Today, Representative Chellie Pingree (D-ME-1) and Senator Martin Heinrich (D-NM) introduced the Agriculture Resilience Act (ARA) in Congress, outlining a farmer-focused, research-driven path to net zero agriculture. This Earth Day, CAFF is proud to endorse this bill on behalf of our members as part of the solution to the climate crisis, recognizing the invaluable role that ecologically-focused farmers and ranchers can play.
The ARA reforms many Farm Bill programs and establishes a national goal for the agriculture sector of net zero emissions by no later than 2040, with additional goals to achieve by no later than 2040, including:
- expanding adoption of soil health practices sufficiently to reduce nitrous oxide emissions from agricultural soils by 75%
- increasing soil carbon stocks by at least 0.4% annually on all agricultural lands
- including cover crops or other continual-living cover on at least 75% of cropland
- encouraging conversion of 30% of current annual grain crop acres to perennial production systems
- establishing advanced grazing management on 100% of grazing land
- reducing GHG emissions related to the feeding of ruminants by at least 50%
- increasing crop-livestock integration by at least 300% over 2017 levels
- converting at least two thirds of wet manure handling and storage to alternative management
- implementing energy audits on 100% of farms and tripling on-farm renewable energy production, and
- reducing food waste by at least 75%, and composting or otherwise diverting from landfills 90% of unavoidable food waste and byproducts.
“The ARA adopts many strategies pioneered in California” said CAFF Policy Director, Dave Runsten, “such as the Healthy Soils Program, the diversion of organic matter from landfills, and the Alternative Manure Management Program. It’s a hopeful sign that our advocacy is moving from the state level to the national stage.”

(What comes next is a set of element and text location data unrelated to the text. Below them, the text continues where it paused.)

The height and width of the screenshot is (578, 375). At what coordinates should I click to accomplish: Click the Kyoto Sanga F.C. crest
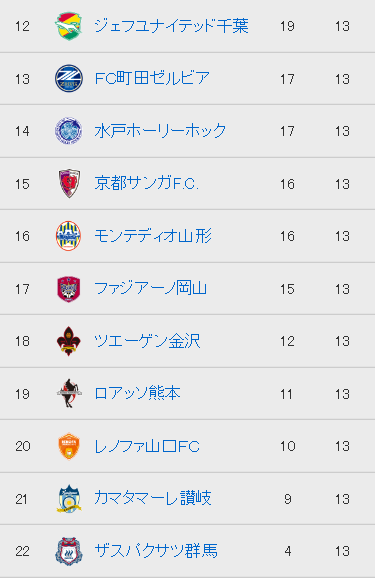click(69, 184)
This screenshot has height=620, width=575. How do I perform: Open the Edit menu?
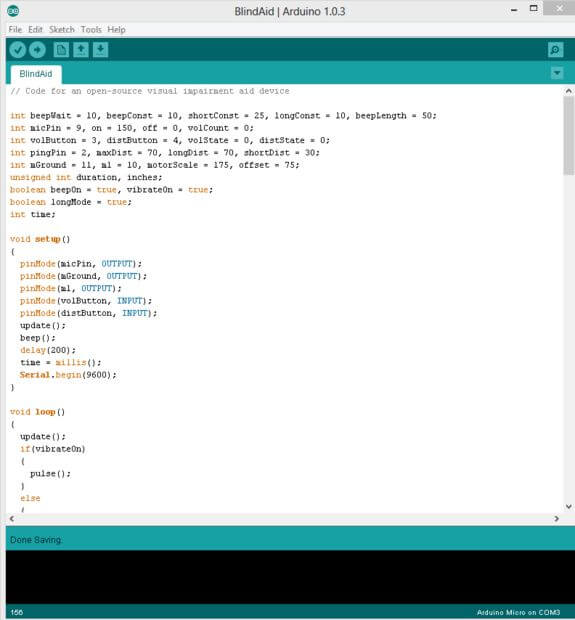point(35,30)
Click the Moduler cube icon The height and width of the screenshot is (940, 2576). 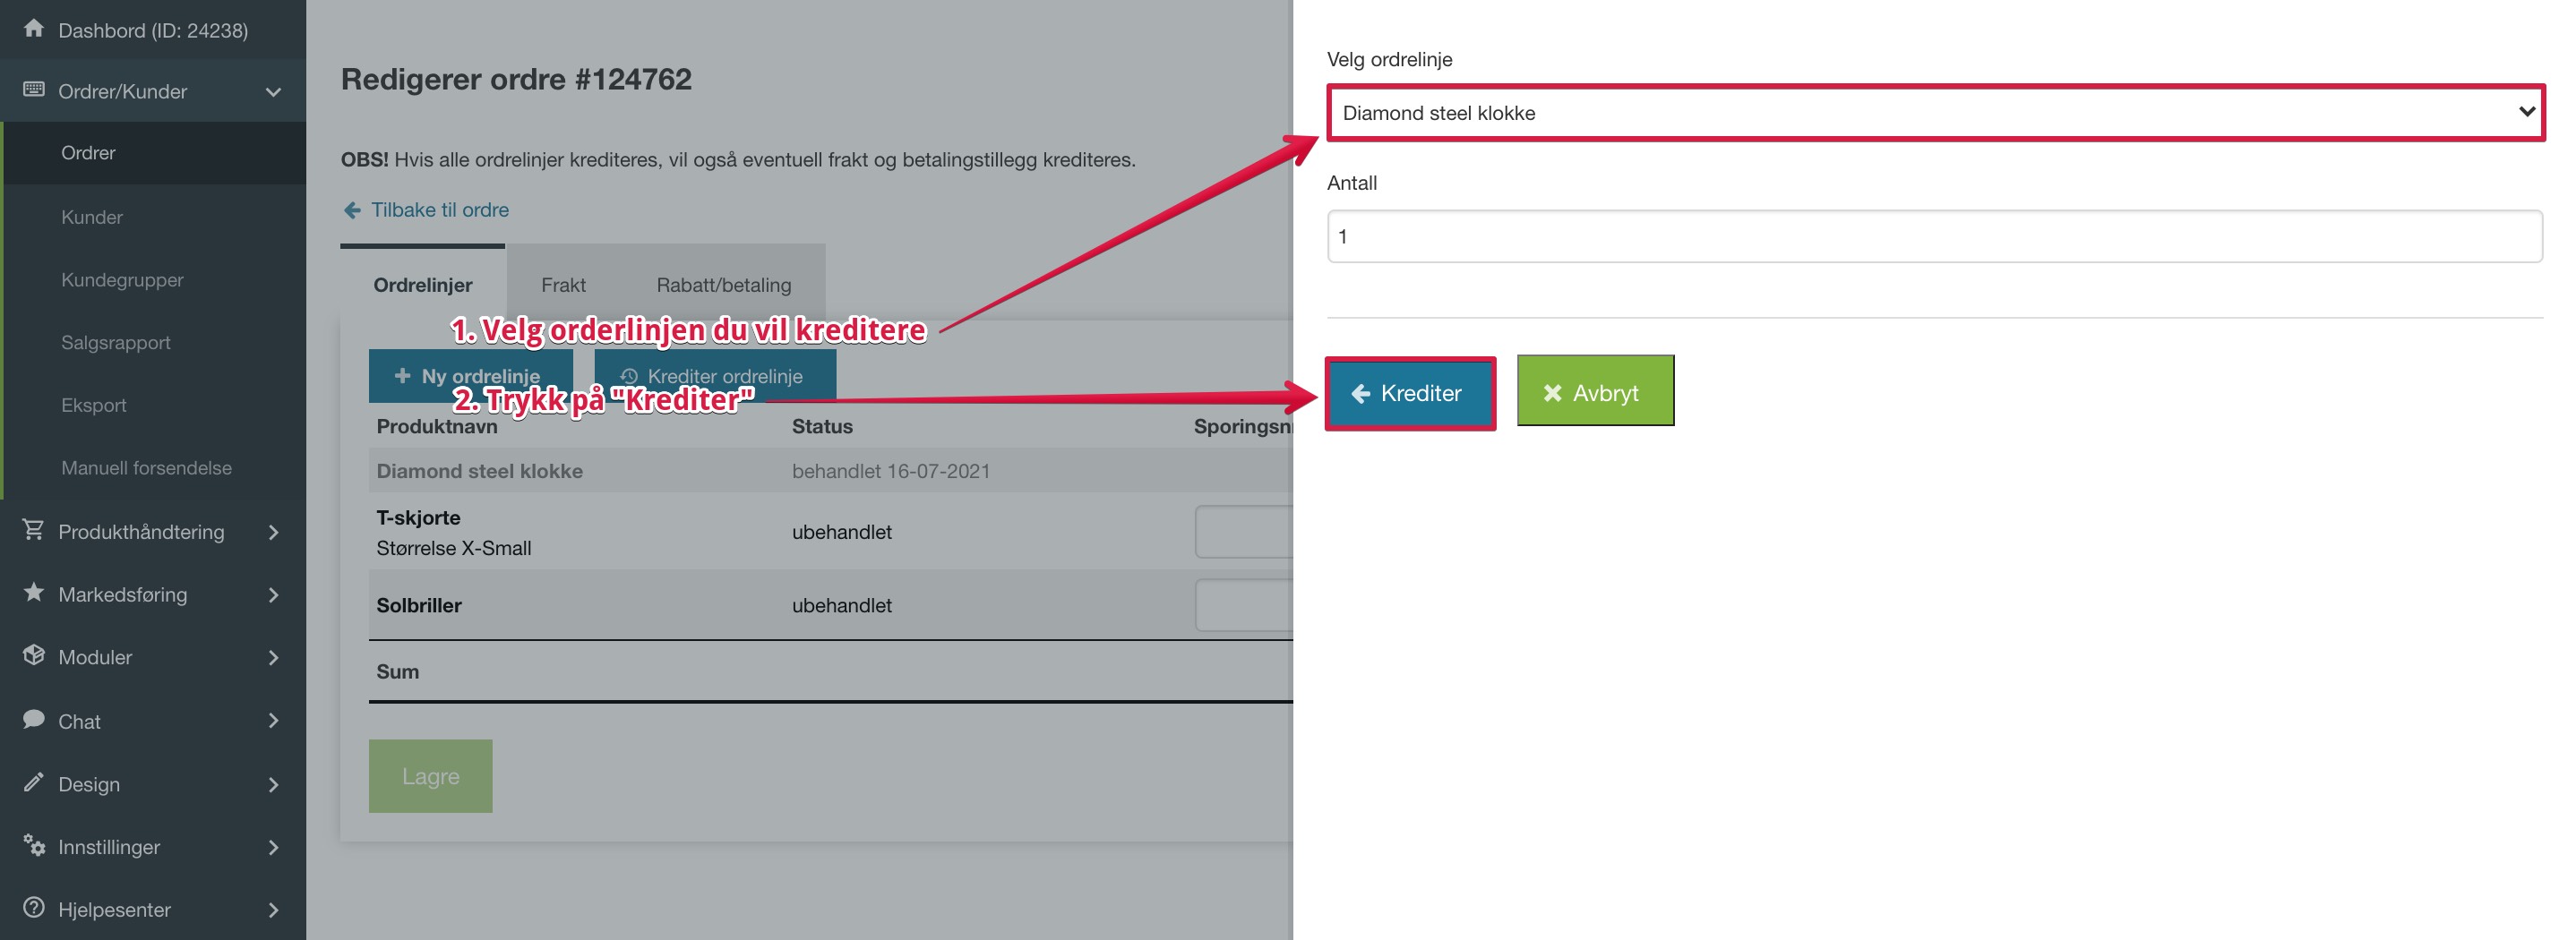(34, 655)
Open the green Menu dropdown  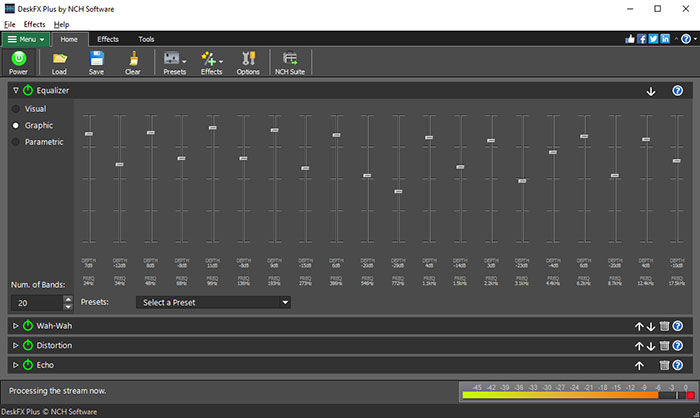(x=26, y=39)
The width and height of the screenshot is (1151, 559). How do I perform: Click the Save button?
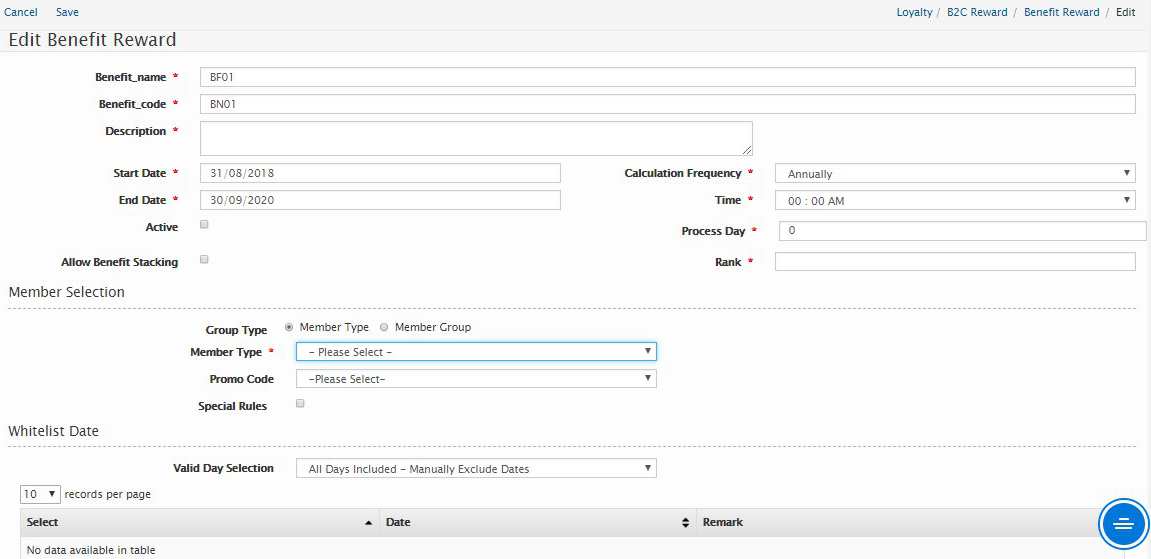point(67,12)
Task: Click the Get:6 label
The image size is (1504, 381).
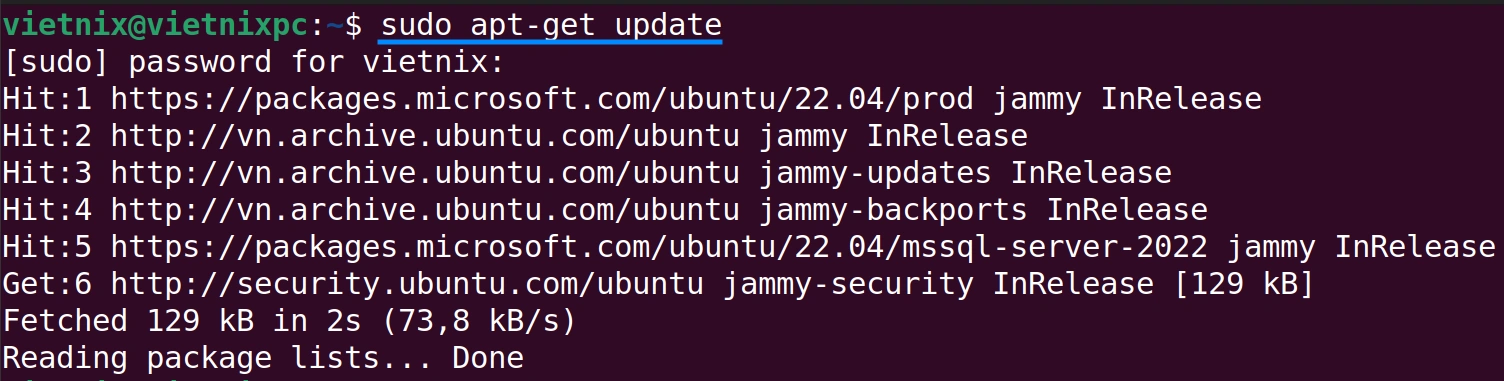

The urgency of the climate crisis requires making US agriculture resilient to climate impacts while moving the agricultural sector toward climate neutrality. Farmers and ranchers recognize the fundamental threat that the climate crisis poses to agriculture and our shared future and they have unique solutions to offer.
First introduced last Congress, the reintroduced version of the ARA, now with a Senate companion, incorporates important modifications. The ARA expands provisions to better serve farmers of color, as well as beginning and veteran farmers and ranchers; makes conservation programs more accessible to organic and transitioning-to-organic producers; and incorporates perennial agriculture throughout the bill, recognizing the climate mitigation and adaptation contributions of these production systems. All of these changes will help California’s diverse agriculture.
Other items of specific interest for California: the Environmental Quality Incentives Program (EQIP), which is heavily relied on in California, would see increased funding of $1 billion and the beginning and socially disadvantaged farmer and rancher set-aside would be increased from 5% to 30%. There would also be additional technical assistance from NRCS and on marketing for these groups. Grants of up to $500,000 would be available for small scale meat processing. $100 million a year would be available for compost infrastructure. And organic certification cost share would be increased to $1,000 and the program guaranteed full funding.